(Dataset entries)
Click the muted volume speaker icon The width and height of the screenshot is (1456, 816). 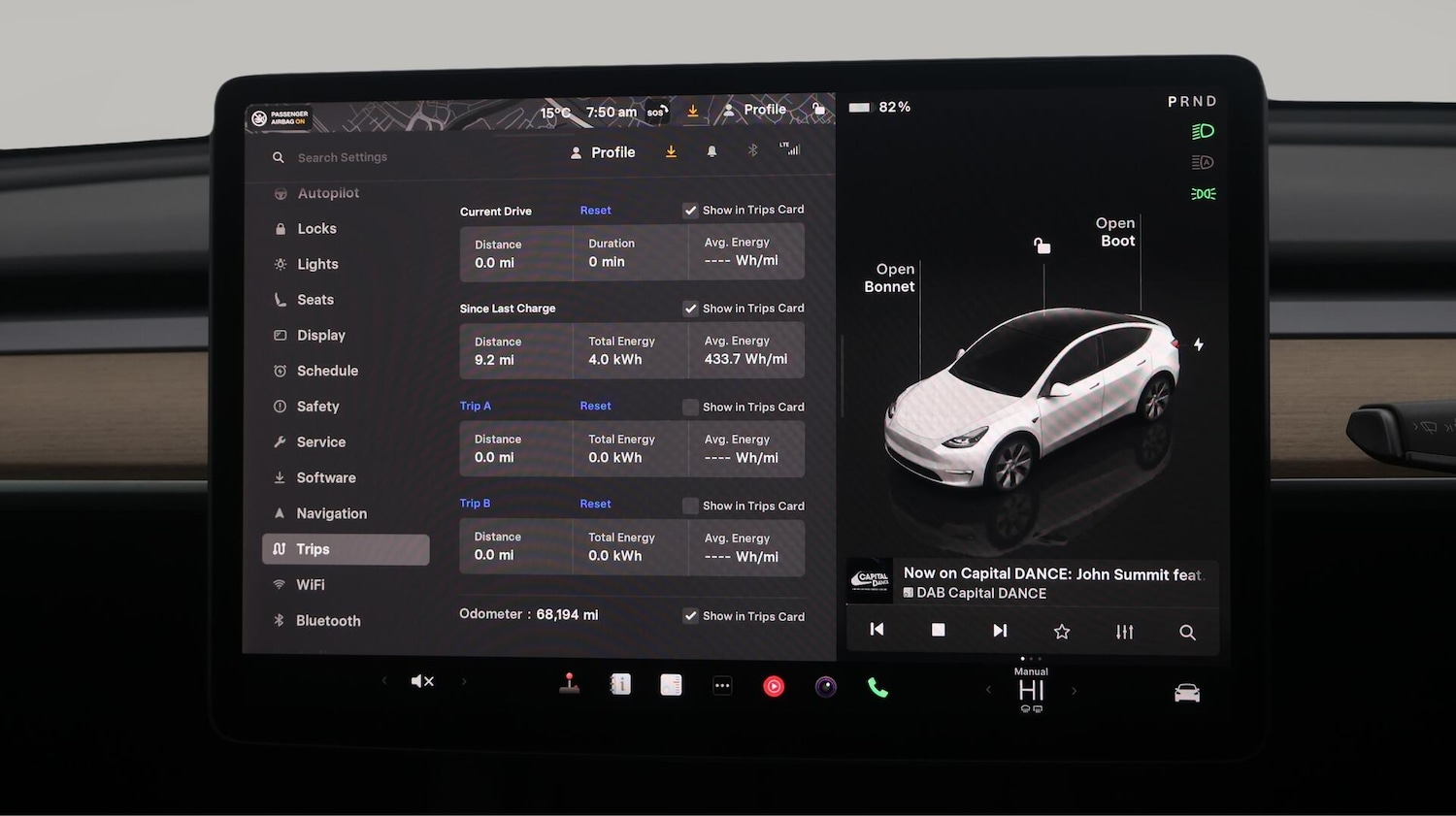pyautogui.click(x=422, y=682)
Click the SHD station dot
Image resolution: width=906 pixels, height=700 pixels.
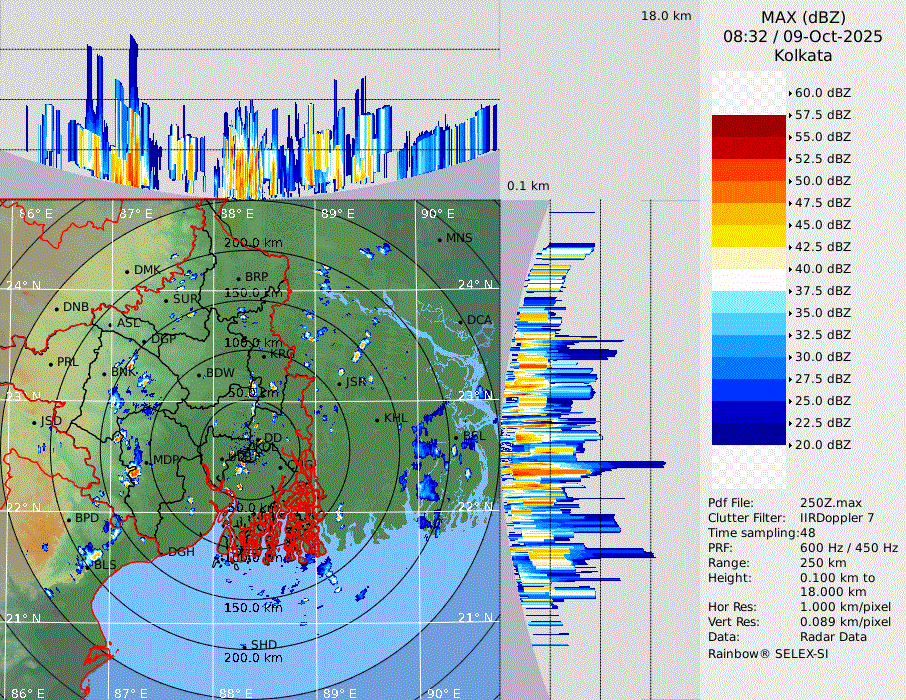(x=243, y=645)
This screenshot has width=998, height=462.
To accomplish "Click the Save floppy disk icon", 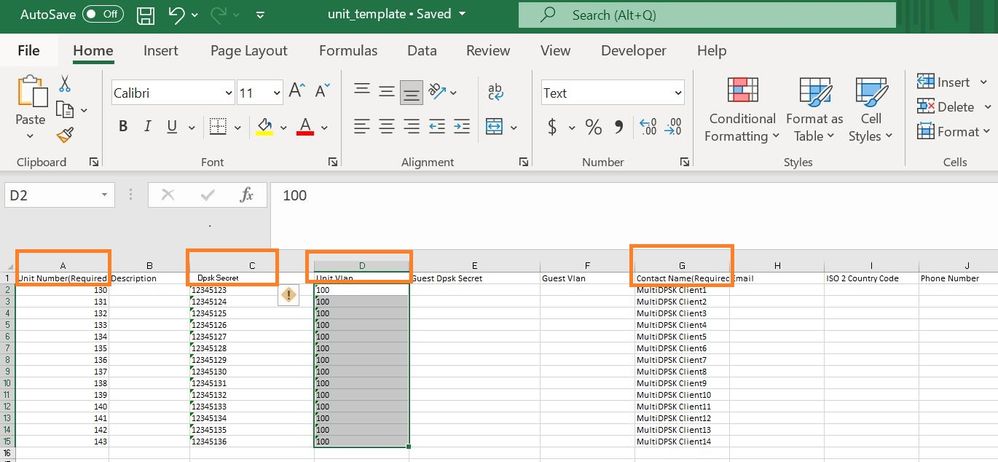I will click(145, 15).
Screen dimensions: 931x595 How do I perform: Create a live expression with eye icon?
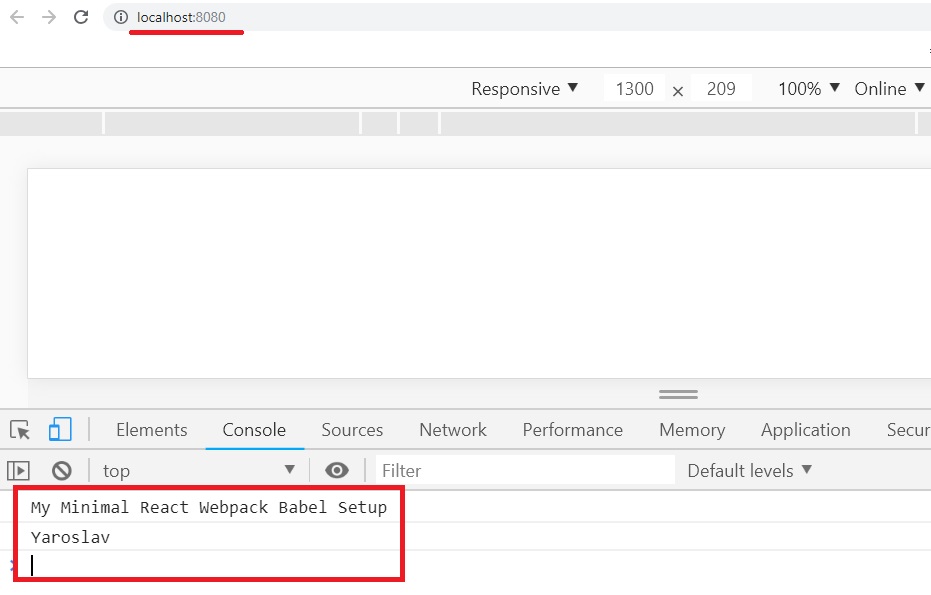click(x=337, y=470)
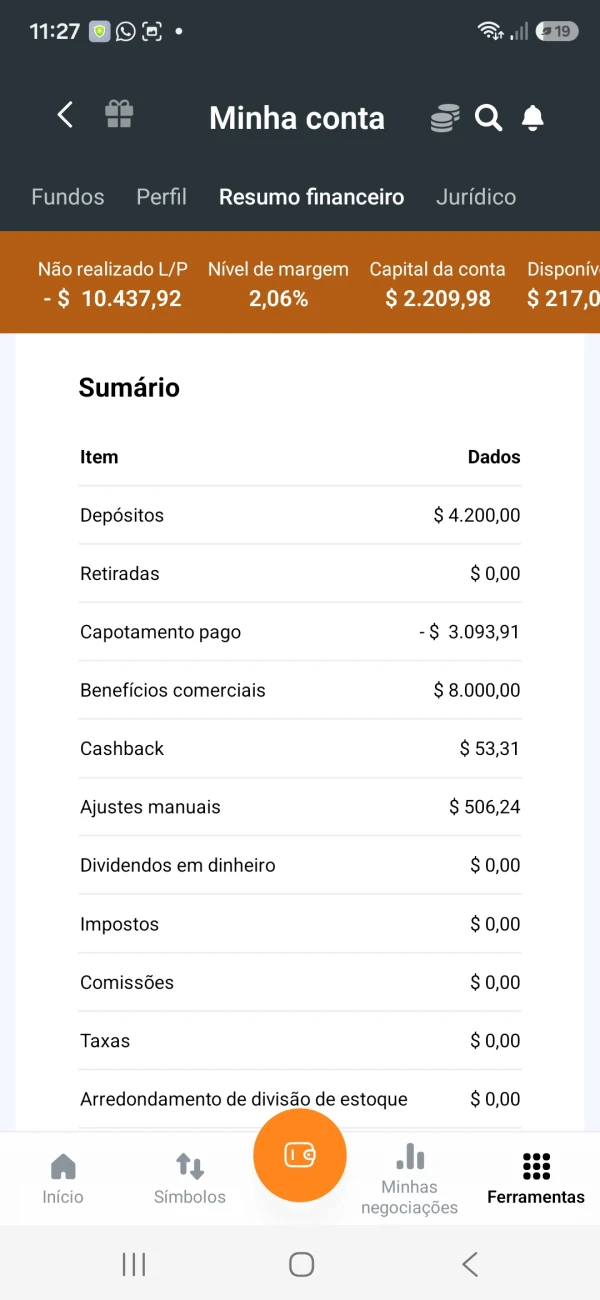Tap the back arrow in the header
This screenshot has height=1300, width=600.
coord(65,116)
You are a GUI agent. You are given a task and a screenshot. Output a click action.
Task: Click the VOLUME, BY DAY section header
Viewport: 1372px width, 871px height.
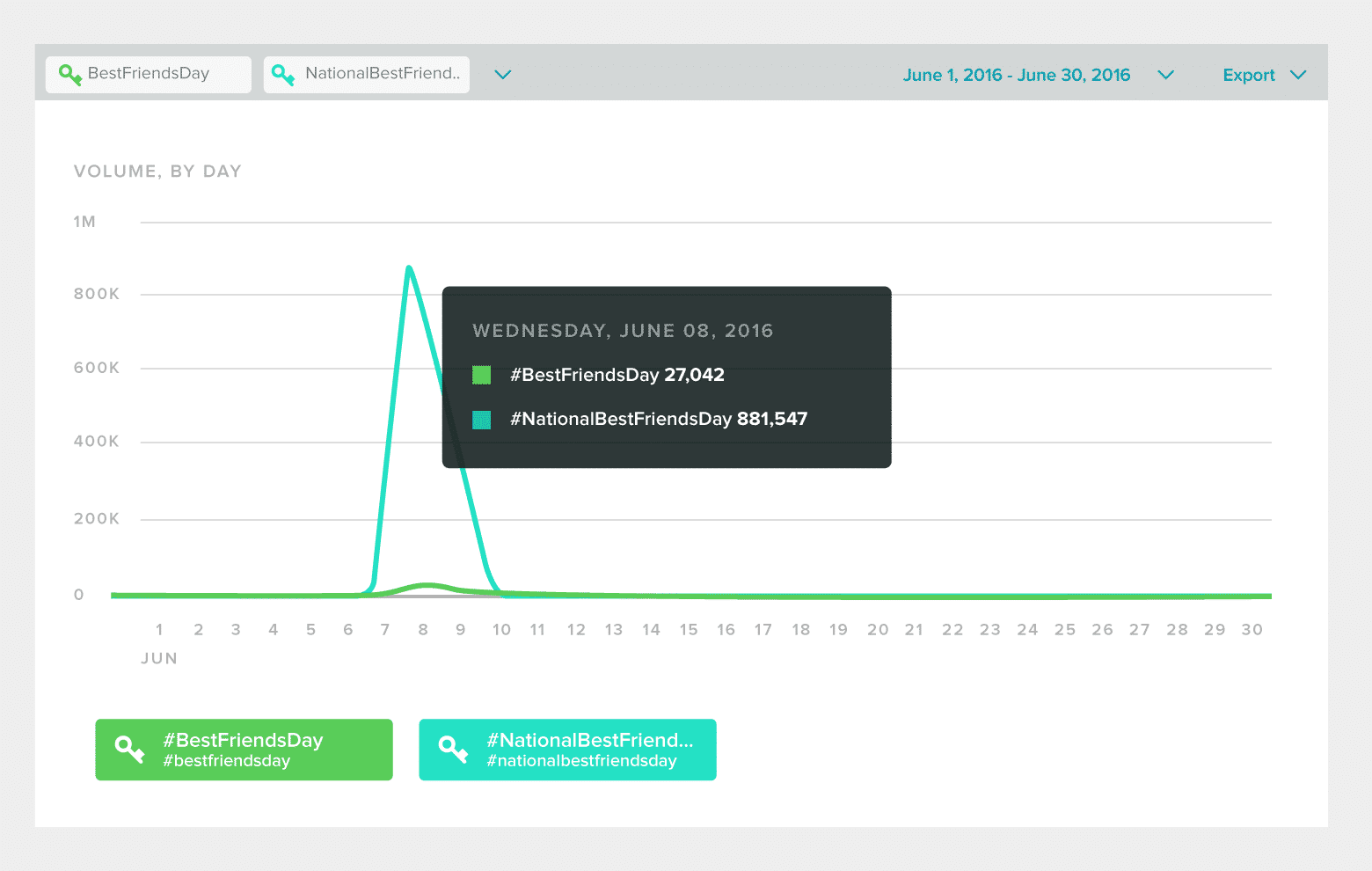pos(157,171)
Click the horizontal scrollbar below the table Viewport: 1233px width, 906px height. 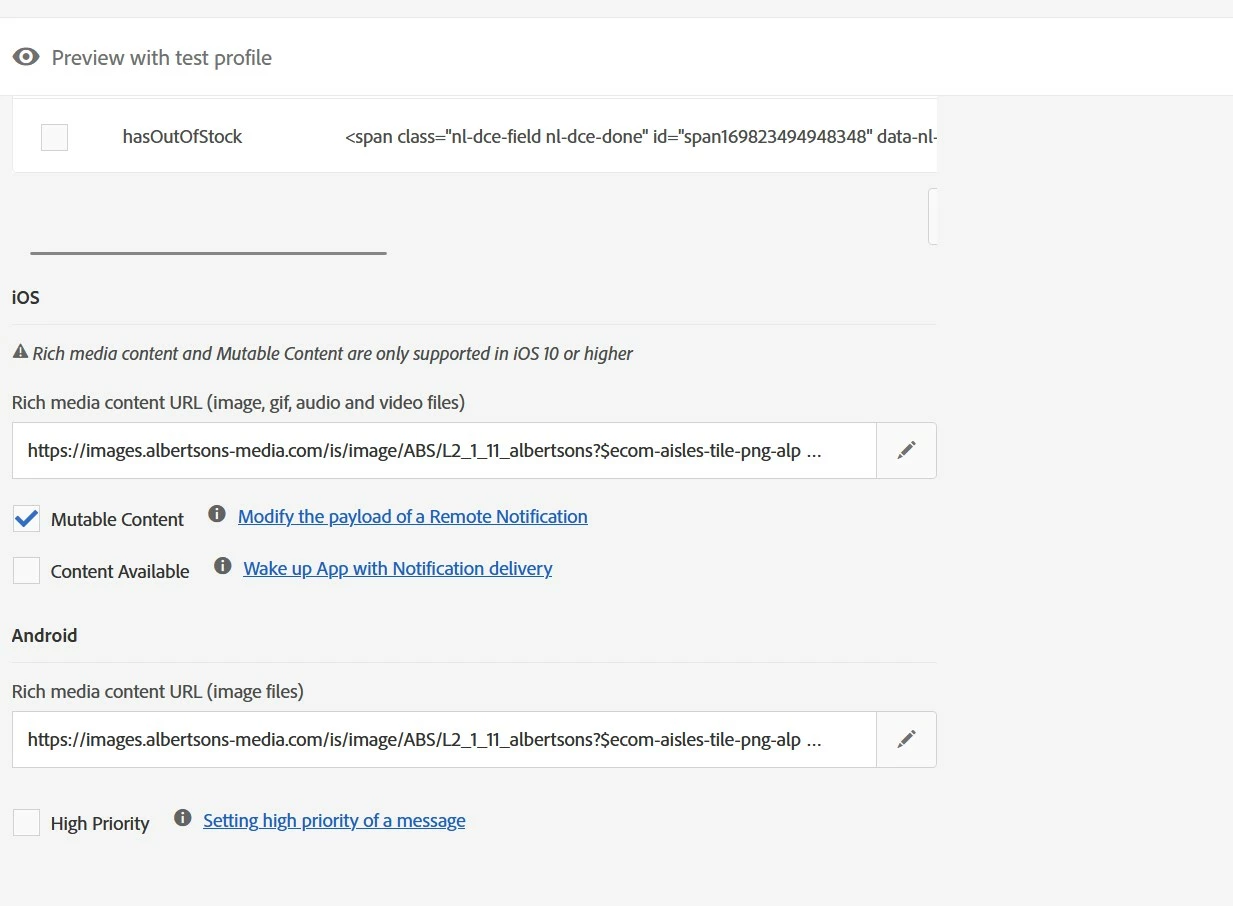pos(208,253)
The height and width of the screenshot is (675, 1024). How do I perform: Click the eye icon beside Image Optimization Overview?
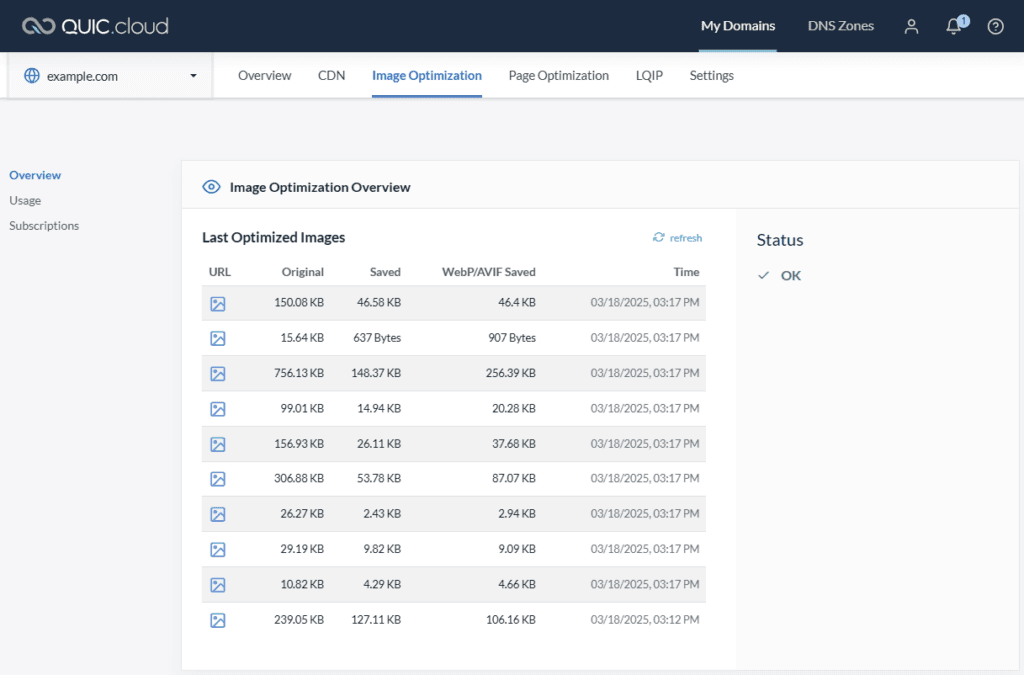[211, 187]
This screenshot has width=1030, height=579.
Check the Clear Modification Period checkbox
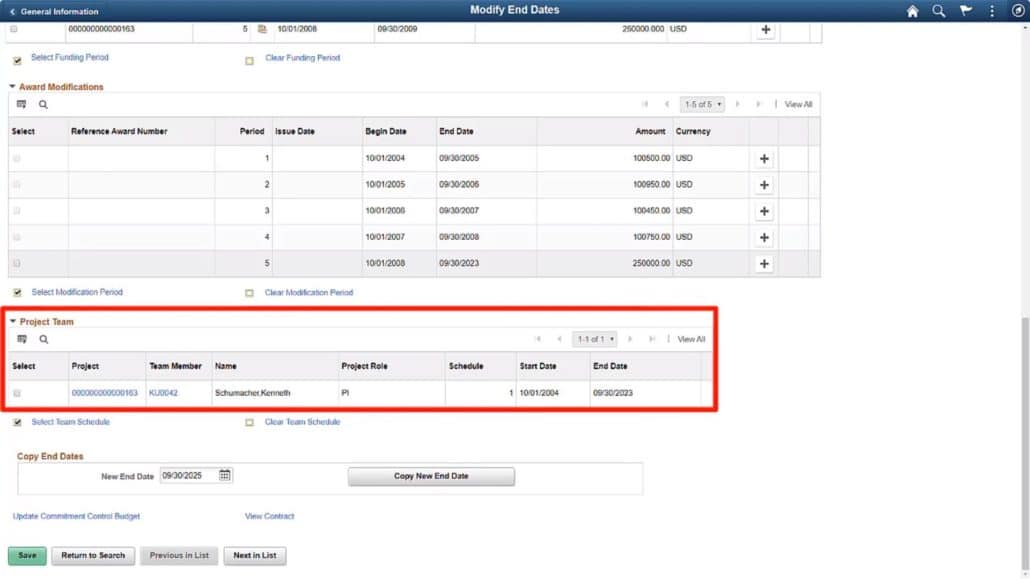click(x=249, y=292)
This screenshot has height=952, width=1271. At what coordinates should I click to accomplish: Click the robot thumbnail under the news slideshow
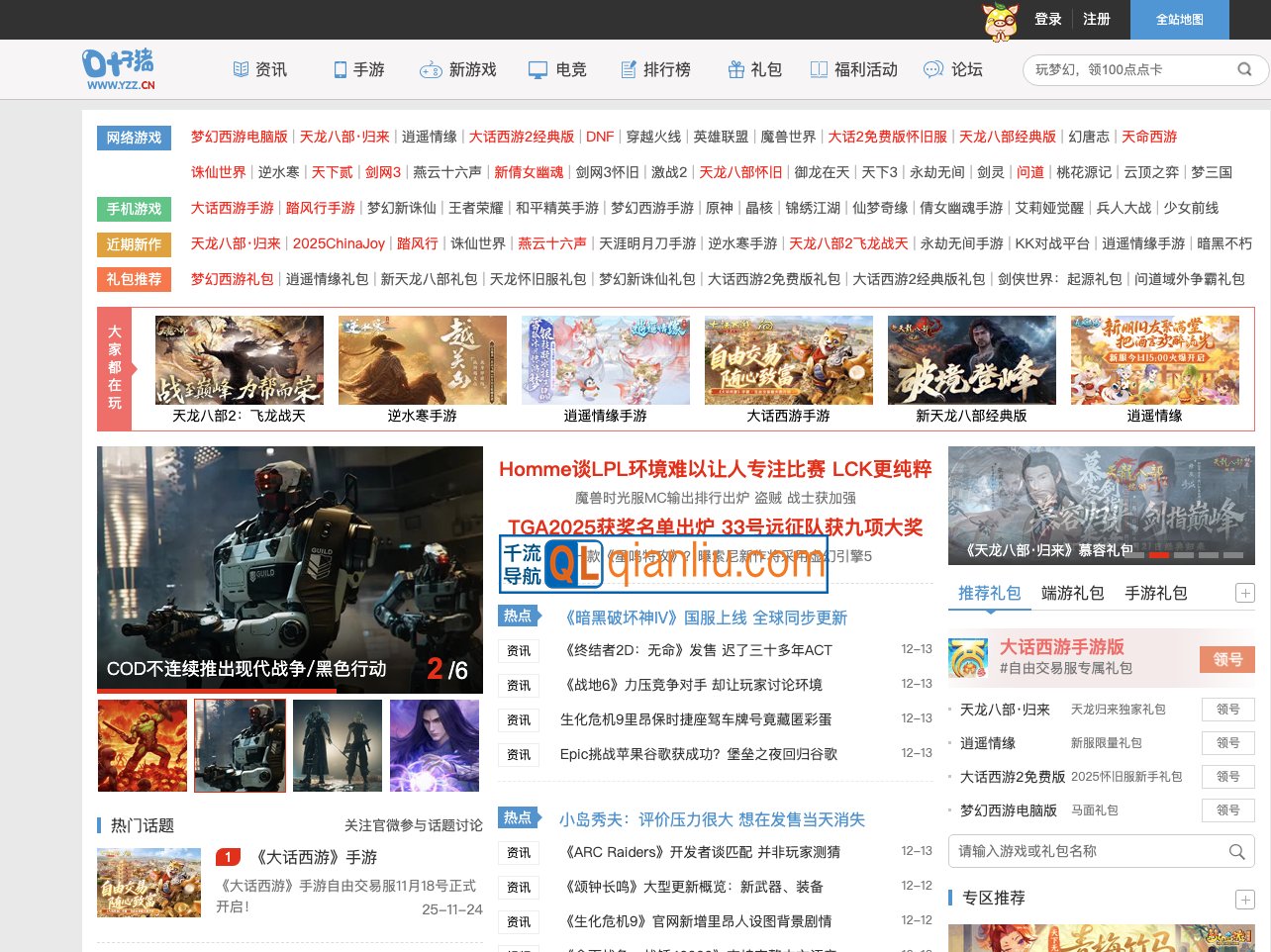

__BRIEF__
The lines from the one holding "Check the Clear Modification Period checkbox" to the final line of the entries are to be duplicated exactly, and the pictures are to be left out.

__EXERCISE ANSWER__
Check the Clear Modification Period checkbox
click(x=249, y=292)
This screenshot has height=952, width=1271. At what coordinates should I click to accomplish: Click the robot thumbnail under the news slideshow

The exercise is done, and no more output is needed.